(GIVEN INFORMATION):
(begin)
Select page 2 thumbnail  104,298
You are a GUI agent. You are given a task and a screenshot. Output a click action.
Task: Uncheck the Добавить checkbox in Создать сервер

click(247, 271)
(end)
(begin)
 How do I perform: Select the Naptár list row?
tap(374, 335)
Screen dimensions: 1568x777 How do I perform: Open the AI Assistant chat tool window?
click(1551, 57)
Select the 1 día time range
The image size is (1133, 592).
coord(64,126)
(end)
(begin)
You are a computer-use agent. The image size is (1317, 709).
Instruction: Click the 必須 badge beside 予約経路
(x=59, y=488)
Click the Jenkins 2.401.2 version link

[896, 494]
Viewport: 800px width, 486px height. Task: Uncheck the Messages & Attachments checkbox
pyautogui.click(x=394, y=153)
(end)
(TO DO):
Rewrite the listing from the line with "Select page 2" up to and including the line with "click(247, 271)", replacing "thumbnail" with "preview image" and leaving everything else unchanged. Give only those lines.

(FULL OUTPUT):
Select page 2 preview image  104,298
You are a GUI agent. You are given a task and a screenshot. Output a click action.
Task: Uncheck the Добавить checkbox in Создать сервер

click(247, 271)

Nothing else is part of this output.